Em 26 de Abril, o senador Fabre escrevia a Maurice
Barrès: “Acabo de receber uma carta do Sr. Léon
Bourgeois, onde ele me diz: Podeis contar com a minha cordial adesão à
festa nacional de Jeanne d’Arc. E acrescentava: Estão, portanto,
conquistados Hervé, Clemenceau e Bourgeois. Jeanne d’Arc nos protege.
Todos estarão connosco.”
Vários políticos já consideram próxima a hora
em que o governo, apoiando-se em todos os partidos, glorificará em
Jeanne essa sagrada união que possibilitou a obra libertadora. Em
compensação, outros afirmam que nada se pode falar, nem fazer, em homenagem a
ela, enquanto os ingleses permanecerem em solo francês.

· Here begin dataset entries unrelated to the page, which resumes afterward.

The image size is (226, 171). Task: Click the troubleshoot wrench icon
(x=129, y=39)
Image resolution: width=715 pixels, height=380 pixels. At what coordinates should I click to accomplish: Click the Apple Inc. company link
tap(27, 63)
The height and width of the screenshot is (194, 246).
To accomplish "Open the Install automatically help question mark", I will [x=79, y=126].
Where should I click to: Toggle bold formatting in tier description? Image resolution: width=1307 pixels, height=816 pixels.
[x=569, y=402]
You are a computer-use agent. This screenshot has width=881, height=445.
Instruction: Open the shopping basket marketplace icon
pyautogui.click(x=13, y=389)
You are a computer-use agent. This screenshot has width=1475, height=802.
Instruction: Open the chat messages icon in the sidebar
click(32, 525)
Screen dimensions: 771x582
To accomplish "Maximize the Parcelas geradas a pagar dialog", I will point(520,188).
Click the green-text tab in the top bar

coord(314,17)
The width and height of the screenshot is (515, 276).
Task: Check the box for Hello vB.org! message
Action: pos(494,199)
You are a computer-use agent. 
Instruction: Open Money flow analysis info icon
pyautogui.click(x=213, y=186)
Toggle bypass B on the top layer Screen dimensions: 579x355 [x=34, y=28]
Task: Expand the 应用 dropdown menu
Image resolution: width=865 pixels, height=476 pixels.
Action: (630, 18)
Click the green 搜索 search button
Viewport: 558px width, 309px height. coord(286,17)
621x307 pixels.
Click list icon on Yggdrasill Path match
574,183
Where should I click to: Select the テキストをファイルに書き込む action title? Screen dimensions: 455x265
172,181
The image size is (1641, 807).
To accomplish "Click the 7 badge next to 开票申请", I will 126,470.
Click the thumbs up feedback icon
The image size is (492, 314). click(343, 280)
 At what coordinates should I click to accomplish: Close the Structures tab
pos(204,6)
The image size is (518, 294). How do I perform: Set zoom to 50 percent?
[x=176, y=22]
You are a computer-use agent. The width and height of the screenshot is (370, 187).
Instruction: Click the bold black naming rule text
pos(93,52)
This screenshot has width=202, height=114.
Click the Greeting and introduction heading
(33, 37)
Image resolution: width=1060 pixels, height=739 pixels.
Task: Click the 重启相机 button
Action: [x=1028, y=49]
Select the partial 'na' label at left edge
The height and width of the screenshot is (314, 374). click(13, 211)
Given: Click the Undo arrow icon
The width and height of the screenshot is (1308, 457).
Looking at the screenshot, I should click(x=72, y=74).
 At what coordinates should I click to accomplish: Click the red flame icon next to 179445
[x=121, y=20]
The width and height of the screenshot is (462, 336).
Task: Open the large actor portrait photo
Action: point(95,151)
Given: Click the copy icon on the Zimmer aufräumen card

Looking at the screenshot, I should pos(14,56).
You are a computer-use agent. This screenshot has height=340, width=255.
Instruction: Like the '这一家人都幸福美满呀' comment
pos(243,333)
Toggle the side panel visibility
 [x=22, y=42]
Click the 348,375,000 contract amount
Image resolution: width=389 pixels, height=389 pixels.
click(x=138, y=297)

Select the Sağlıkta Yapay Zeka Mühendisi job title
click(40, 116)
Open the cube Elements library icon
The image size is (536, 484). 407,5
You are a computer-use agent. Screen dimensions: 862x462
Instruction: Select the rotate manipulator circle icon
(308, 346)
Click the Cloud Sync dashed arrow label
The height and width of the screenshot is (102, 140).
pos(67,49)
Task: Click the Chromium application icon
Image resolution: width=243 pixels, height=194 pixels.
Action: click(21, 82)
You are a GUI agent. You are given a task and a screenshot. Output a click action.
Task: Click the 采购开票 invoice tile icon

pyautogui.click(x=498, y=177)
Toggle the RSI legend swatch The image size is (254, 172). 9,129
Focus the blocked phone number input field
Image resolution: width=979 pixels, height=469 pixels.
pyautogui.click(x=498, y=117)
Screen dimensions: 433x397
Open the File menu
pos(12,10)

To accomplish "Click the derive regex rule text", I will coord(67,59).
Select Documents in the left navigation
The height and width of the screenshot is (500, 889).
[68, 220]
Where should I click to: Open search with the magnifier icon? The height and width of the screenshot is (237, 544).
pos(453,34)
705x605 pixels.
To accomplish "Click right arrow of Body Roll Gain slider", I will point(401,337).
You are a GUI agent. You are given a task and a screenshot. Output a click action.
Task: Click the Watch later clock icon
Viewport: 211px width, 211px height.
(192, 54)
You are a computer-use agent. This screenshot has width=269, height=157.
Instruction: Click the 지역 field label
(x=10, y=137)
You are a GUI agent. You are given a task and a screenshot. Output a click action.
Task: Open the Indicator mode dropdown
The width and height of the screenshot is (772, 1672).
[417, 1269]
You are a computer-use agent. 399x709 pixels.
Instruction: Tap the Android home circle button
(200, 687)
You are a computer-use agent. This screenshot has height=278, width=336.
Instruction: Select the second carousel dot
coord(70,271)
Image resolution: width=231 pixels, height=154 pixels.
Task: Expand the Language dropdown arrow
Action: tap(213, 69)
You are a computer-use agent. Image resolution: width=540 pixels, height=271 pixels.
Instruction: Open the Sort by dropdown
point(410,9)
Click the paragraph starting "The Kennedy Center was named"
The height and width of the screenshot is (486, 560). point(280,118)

Para assim se manifestarem é necessário muito
pouco conhecer o sentimento que os nossos actuais aliados dedicam a
Jeanne d’Arc. Desde Shakespeare,
eles lhe tributam uma admiração sempre crescente.
Todos os anos, nas festas de Rouen, há uma
delegação inglesa e agora, que eles estabeleceram uma de suas bases de operação
nessa cidade, não deixam de manter na praça do Vieux-Marché, no
mesmo lugar do suplício, braçadas de flores enlaçadas com uma faixa com as
cores britânicas.
Em 16 de Maio passado, o reverendo A. Blunt,
capelão da embaixada inglesa, ao colocar uma coroa aos pés da estátua equestre
da Place des Pyramides, dizia:
“Comparecemos, como membros da colónia
britânica de Paris, para depositar algumas flores aos pés da estátua de Jeanne d’Arc,
a valorosa guerreira de França. Reconhecemos que o seu espírito de patriotismo,
coragem e sublime abnegação anima o exército francês de hoje e estamos certos
de que esse espírito o conduzirá à vitória.”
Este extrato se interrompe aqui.